** start **

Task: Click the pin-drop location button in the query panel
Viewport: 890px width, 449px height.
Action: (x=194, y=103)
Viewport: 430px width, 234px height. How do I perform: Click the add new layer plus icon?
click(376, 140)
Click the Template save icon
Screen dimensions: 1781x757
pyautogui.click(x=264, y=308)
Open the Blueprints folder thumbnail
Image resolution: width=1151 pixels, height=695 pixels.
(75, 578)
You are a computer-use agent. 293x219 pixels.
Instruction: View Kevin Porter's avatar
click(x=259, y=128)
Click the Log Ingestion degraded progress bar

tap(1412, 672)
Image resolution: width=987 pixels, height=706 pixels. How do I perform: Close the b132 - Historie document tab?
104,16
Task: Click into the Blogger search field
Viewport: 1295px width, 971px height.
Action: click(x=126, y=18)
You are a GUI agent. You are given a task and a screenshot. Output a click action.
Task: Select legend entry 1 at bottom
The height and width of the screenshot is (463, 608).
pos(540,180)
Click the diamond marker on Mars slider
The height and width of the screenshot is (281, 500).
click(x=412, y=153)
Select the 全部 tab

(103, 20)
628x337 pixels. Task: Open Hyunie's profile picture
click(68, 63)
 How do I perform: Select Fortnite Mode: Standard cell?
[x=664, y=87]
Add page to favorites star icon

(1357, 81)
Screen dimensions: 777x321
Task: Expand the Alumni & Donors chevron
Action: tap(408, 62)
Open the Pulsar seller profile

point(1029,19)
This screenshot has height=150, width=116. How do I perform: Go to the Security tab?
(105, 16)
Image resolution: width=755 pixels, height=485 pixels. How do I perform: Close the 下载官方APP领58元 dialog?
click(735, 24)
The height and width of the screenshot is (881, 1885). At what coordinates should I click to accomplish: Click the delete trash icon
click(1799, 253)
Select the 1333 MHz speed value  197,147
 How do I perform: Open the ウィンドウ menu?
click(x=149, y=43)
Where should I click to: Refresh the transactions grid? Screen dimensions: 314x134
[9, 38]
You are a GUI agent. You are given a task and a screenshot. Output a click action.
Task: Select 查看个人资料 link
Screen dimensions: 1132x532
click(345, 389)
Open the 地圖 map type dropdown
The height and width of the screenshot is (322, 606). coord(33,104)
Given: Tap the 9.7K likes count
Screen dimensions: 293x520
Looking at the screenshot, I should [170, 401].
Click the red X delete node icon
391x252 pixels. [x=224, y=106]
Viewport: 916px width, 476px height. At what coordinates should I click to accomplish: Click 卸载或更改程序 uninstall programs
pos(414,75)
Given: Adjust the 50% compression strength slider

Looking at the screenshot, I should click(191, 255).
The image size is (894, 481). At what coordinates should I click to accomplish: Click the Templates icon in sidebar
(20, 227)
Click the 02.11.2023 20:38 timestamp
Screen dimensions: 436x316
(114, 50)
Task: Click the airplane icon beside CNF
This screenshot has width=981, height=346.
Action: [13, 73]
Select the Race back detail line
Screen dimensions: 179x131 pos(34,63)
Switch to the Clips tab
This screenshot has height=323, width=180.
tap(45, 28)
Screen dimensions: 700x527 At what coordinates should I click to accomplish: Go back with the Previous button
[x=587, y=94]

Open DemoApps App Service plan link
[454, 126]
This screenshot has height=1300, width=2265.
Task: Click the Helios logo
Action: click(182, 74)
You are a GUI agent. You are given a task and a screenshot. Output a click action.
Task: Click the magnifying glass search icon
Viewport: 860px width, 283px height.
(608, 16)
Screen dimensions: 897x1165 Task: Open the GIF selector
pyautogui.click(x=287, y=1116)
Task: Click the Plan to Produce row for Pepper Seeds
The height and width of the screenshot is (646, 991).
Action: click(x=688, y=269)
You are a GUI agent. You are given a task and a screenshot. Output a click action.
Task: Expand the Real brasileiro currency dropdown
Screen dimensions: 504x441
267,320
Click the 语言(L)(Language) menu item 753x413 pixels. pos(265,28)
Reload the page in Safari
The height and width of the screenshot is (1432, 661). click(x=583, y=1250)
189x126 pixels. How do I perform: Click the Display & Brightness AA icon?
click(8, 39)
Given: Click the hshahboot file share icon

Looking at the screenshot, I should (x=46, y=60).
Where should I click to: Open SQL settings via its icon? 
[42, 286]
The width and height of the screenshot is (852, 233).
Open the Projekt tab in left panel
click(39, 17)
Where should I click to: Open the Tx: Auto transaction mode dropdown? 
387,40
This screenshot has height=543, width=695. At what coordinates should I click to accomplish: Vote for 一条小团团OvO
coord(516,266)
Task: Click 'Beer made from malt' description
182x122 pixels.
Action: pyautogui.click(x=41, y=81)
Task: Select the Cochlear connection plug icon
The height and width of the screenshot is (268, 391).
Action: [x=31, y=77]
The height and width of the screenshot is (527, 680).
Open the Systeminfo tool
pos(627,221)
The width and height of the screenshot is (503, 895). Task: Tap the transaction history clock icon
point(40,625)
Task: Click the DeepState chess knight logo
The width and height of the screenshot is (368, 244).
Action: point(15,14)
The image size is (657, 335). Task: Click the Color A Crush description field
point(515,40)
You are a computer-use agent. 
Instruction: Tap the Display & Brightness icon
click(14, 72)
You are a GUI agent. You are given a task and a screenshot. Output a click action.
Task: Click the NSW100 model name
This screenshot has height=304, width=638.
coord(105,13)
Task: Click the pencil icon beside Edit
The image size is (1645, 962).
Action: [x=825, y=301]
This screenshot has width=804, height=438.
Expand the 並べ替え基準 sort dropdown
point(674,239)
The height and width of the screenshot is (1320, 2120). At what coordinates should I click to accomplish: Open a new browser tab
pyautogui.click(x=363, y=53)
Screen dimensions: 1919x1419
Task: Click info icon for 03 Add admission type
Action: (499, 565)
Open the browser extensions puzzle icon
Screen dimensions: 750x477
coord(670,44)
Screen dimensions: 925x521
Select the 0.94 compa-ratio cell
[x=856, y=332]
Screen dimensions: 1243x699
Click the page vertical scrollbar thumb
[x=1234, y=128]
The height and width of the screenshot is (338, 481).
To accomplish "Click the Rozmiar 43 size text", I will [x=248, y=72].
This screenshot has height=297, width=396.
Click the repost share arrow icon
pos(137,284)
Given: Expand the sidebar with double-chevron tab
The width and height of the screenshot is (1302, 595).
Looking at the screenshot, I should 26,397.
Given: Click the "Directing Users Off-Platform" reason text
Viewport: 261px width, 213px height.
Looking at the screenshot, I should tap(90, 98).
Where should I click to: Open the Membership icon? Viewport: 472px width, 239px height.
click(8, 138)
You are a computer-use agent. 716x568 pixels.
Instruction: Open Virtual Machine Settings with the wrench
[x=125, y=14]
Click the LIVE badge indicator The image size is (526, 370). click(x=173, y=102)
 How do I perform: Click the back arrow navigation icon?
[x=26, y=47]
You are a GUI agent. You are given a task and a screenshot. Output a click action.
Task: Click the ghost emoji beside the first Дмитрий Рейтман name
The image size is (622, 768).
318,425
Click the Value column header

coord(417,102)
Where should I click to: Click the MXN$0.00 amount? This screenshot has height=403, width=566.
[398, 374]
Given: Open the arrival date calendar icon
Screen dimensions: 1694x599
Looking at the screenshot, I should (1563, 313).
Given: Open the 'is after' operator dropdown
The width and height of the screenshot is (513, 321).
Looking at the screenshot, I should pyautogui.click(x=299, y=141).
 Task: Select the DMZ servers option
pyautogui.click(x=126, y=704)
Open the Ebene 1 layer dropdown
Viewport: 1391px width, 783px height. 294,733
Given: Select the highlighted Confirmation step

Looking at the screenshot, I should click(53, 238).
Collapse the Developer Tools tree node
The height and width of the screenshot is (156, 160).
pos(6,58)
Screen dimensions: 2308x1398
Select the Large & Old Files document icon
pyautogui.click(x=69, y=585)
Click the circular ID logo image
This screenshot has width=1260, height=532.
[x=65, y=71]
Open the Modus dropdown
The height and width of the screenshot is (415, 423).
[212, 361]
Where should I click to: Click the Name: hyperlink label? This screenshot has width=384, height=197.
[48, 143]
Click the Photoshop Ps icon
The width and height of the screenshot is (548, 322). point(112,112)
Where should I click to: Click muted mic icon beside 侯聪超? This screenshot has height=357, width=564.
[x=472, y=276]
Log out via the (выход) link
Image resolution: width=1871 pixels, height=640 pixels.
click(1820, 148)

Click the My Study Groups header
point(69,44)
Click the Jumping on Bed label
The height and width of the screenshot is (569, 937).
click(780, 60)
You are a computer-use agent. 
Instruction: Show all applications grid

** end **

• _Short exercise_
Copy the lines of the items verbatim, starting with the line that contains "Image resolution: width=987" and going on through the line that contains "Action: click(x=126, y=18)", both included.

• _Response for this exercise_
Image resolution: width=987 pixels, height=706 pixels. How do I perform: Close the b132 - Historie document tab?
104,16
Task: Click into the Blogger search field
Viewport: 1295px width, 971px height.
Action: click(x=126, y=18)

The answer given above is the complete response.